## Description of the task
Please copy the part of the array_dyn message below that opens with the words containing "On 05/25/11 15:44, Larry" and closes with "same result, AFAICT.", and substitute "displacement" for every "offset".

On 05/25/11 15:44, Larry Evans wrote:
[snip]
Maybe one advantage of array_dyn is the ease of rotating the
axes. Another may be offset calculation, because with
array_dyn, no testing is done for the bool values of
general_storage_order::ascending. Instead, an offset
and negative strides achieve the same result, AFAICT.
After finding:
Reference access(boost::type<Reference>,index idx,TPtr base,
const size_type* extents,
const index* strides,
const index* index_bases) const {
BOOST_ASSERT(idx - index_bases[0] >= 0);
BOOST_ASSERT(size_type(idx - index_bases[0]) < extents[0]);
// return a sub_array proxy object
TPtr newbase = base + idx * strides[0];
return Reference(newbase,extents+1,strides+1,index_bases+1);
in boost/multi_array/base.hpp, I'm guessing that array_dyn has
no advantage in offset calculation since there's no test in
that base.hpp code on general_storage_order<>::ascending.

## Dataset extract
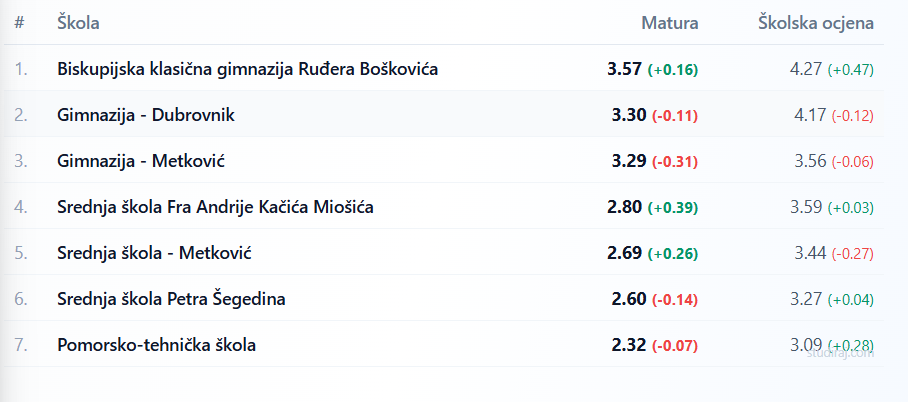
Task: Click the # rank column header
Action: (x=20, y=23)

* * *

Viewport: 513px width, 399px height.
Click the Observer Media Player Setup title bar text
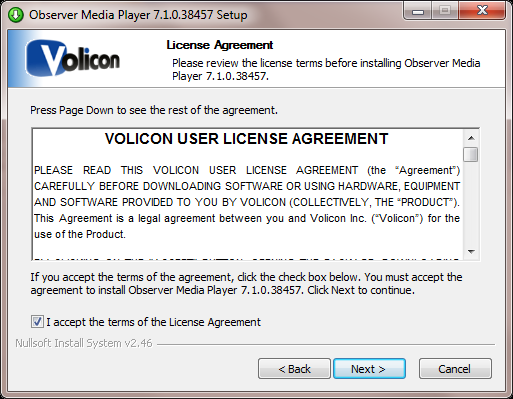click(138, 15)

==

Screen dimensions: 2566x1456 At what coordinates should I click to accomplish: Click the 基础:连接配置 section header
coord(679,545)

## Response
On 05/25/11 15:44, Larry Evans wrote:
[snip]
Maybe one advantage of array_dyn is the ease of rotating the
axes. Another may be displacement calculation, because with
array_dyn, no testing is done for the bool values of
general_storage_order::ascending. Instead, an displacement
and negative strides achieve the same result, AFAICT.